REQUIRED WORK: Provide only the number of lines in the records below that include "page".

--- EXTRACTED ENTRIES Enclosed Below ---

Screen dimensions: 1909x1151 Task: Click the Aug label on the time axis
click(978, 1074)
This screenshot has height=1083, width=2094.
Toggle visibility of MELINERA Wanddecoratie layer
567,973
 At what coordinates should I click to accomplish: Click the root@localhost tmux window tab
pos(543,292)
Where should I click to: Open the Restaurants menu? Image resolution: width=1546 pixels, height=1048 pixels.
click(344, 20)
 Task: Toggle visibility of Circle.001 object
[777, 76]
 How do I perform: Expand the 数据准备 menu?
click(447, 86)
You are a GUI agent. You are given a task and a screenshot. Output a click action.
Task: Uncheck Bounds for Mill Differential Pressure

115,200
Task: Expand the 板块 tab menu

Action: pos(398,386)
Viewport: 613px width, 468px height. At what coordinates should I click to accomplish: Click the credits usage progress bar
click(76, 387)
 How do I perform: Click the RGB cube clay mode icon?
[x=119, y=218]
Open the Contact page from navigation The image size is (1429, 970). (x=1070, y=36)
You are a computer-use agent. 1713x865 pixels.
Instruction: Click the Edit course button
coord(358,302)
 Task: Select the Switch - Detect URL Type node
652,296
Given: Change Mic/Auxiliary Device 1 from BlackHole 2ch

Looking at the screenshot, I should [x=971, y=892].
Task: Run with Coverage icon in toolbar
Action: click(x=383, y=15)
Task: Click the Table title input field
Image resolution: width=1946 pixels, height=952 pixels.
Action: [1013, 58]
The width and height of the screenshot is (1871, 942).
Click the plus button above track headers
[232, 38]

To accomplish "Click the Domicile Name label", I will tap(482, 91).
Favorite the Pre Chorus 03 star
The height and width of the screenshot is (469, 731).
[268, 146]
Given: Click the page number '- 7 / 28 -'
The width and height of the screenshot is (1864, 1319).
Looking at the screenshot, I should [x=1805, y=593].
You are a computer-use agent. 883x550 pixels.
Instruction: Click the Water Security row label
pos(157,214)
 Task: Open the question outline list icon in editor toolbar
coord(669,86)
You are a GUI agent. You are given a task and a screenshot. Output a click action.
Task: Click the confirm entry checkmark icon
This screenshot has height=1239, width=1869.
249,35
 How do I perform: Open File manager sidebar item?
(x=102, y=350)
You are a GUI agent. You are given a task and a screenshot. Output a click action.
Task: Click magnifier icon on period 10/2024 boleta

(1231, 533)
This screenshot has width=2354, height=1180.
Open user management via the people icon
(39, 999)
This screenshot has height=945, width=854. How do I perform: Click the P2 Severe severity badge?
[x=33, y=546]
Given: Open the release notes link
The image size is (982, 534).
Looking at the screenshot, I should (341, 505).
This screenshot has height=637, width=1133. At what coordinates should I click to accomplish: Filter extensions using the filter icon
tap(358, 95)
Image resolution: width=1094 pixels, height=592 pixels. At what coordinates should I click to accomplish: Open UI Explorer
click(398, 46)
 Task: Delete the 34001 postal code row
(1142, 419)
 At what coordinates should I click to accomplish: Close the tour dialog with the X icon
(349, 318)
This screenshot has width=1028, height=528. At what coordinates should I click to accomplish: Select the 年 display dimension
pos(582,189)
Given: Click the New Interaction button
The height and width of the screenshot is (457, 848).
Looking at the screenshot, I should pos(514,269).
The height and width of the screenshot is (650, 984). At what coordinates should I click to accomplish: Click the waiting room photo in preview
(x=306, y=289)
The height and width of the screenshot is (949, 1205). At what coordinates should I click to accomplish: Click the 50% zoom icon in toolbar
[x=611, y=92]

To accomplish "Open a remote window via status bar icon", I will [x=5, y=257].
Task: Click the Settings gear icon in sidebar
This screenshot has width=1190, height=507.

--- End of Enclosed EXTRACTED ENTRIES ---

EXERCISE SOLUTION: 2